TASK PROMPT: Please change "chevron" to "arrow" in the stretch from the line containing "Where should I" through the end of the material, leaving all else as it is and omitting the pictures.
*** DATASET EXCERPTS ***
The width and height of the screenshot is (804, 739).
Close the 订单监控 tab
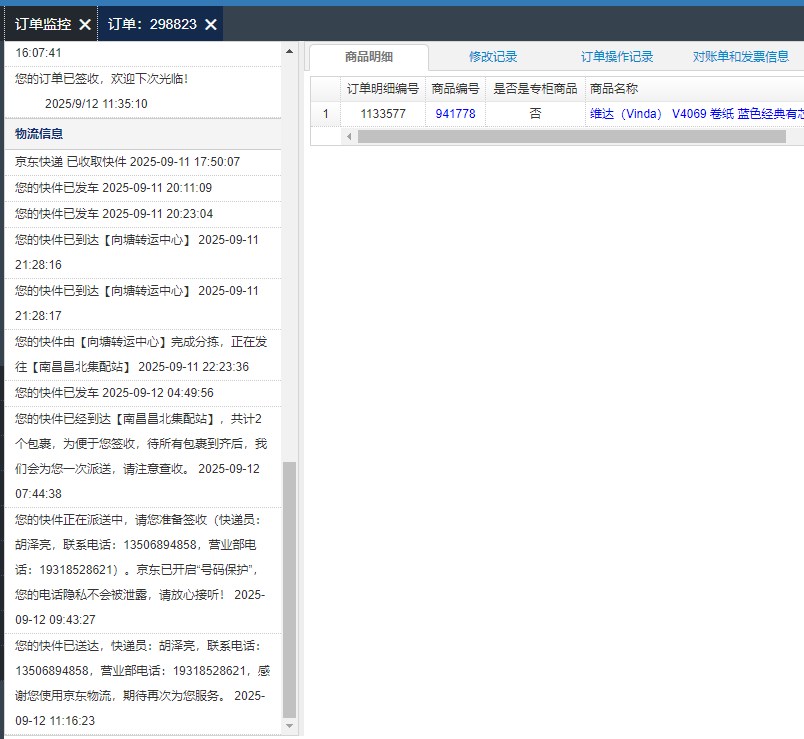85,24
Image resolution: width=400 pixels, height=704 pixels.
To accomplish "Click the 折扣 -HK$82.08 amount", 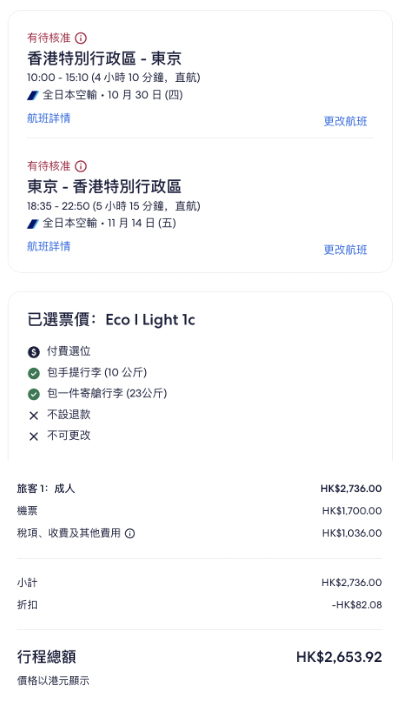I will [x=356, y=605].
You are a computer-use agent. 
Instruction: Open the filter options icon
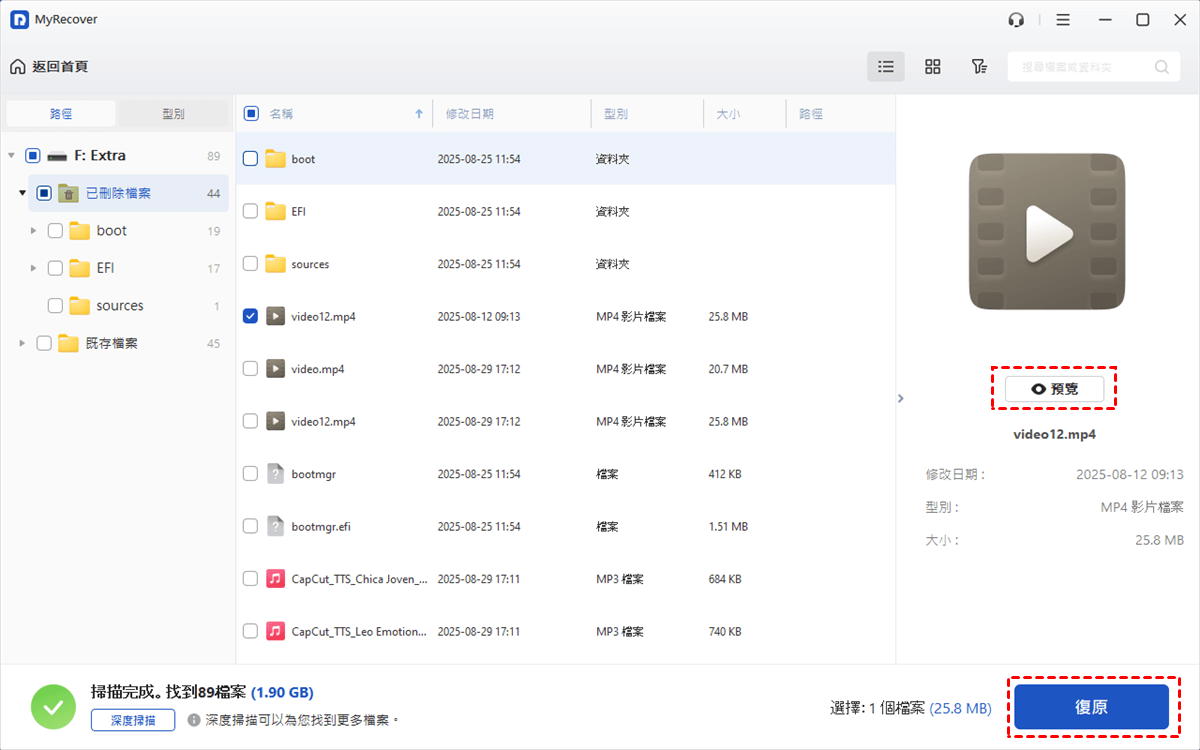tap(980, 67)
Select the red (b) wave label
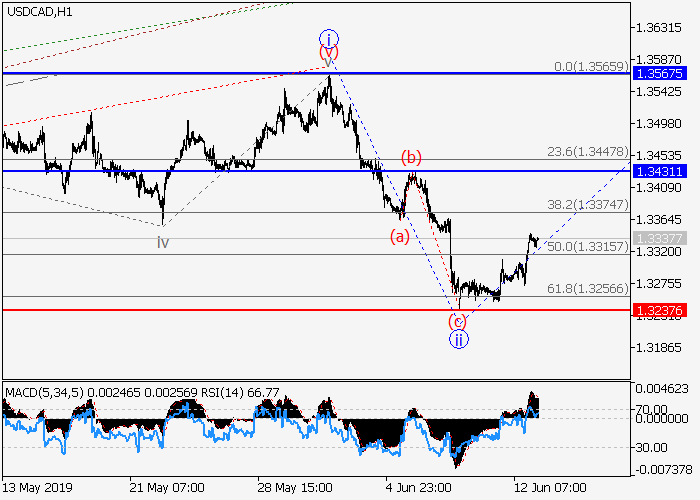700x500 pixels. 411,156
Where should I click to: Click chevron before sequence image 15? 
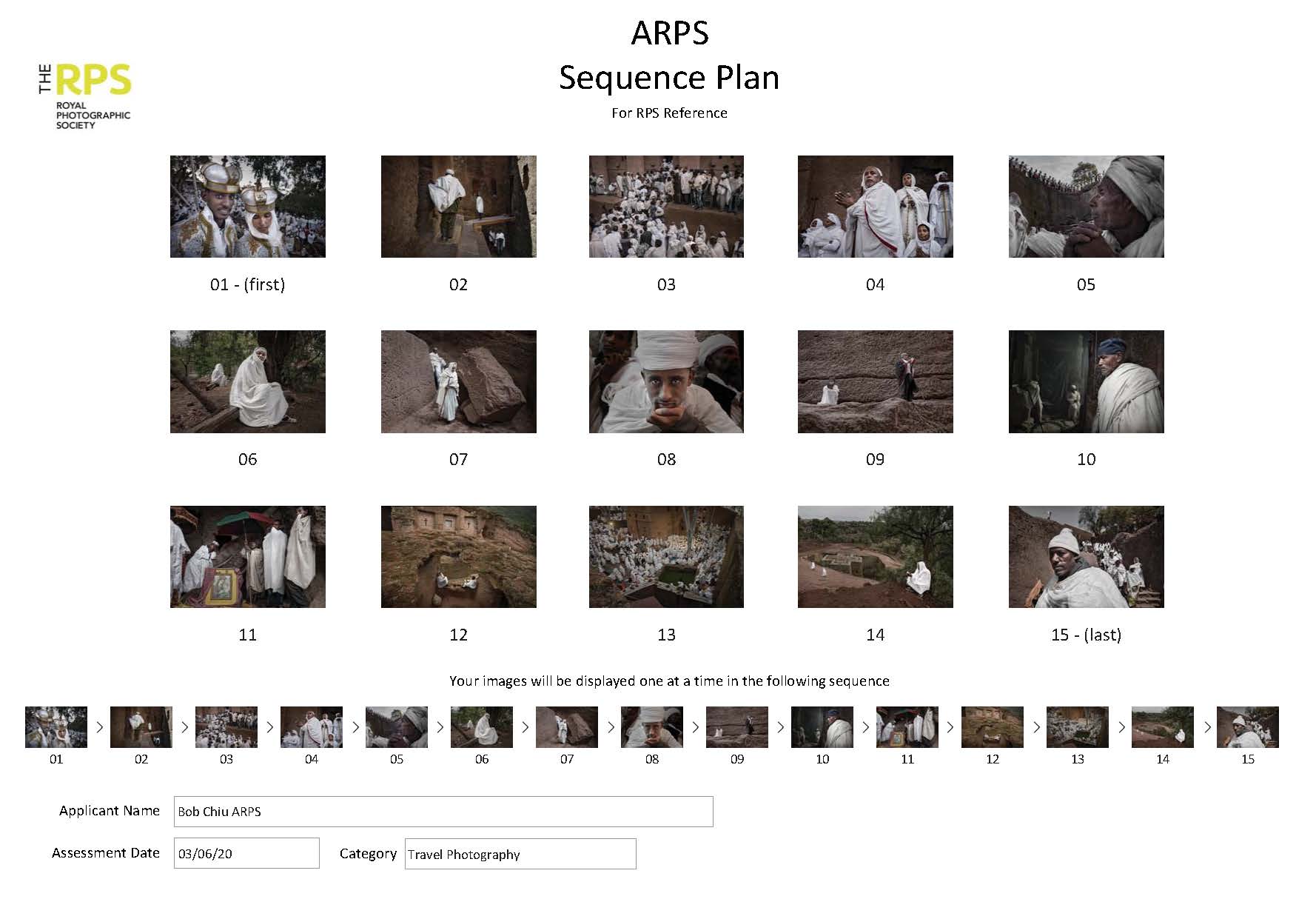click(1208, 727)
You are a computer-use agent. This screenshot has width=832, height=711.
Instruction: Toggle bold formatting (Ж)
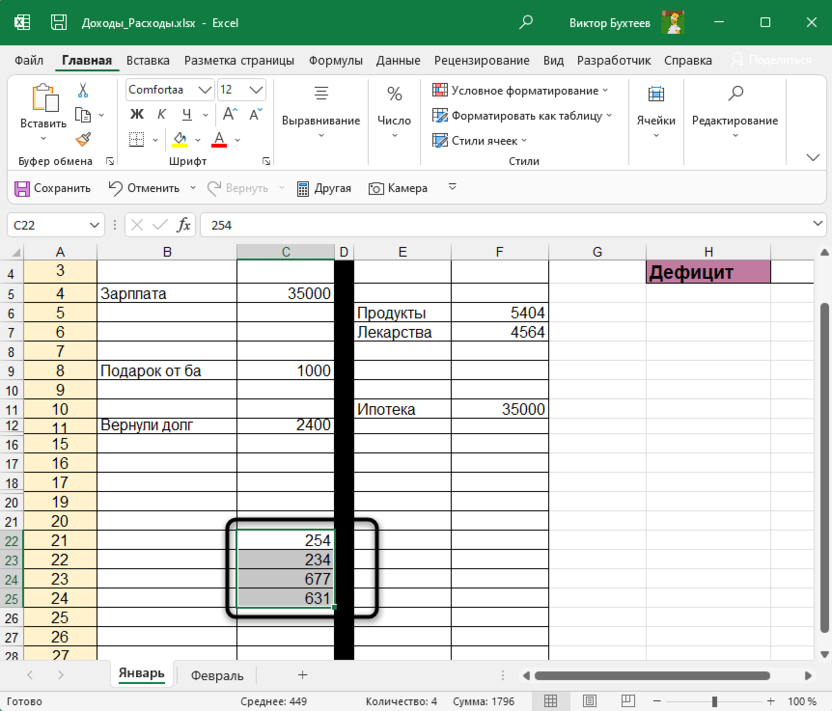click(x=137, y=115)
***
RESPONSE TO THIS TASK:
Where should I click to: Click arrow before sequence image 15? 
click(1208, 727)
You are a computer-use agent. This screenshot has width=832, height=711.
Instruction: Toggle bold formatting (Ж)
click(x=137, y=115)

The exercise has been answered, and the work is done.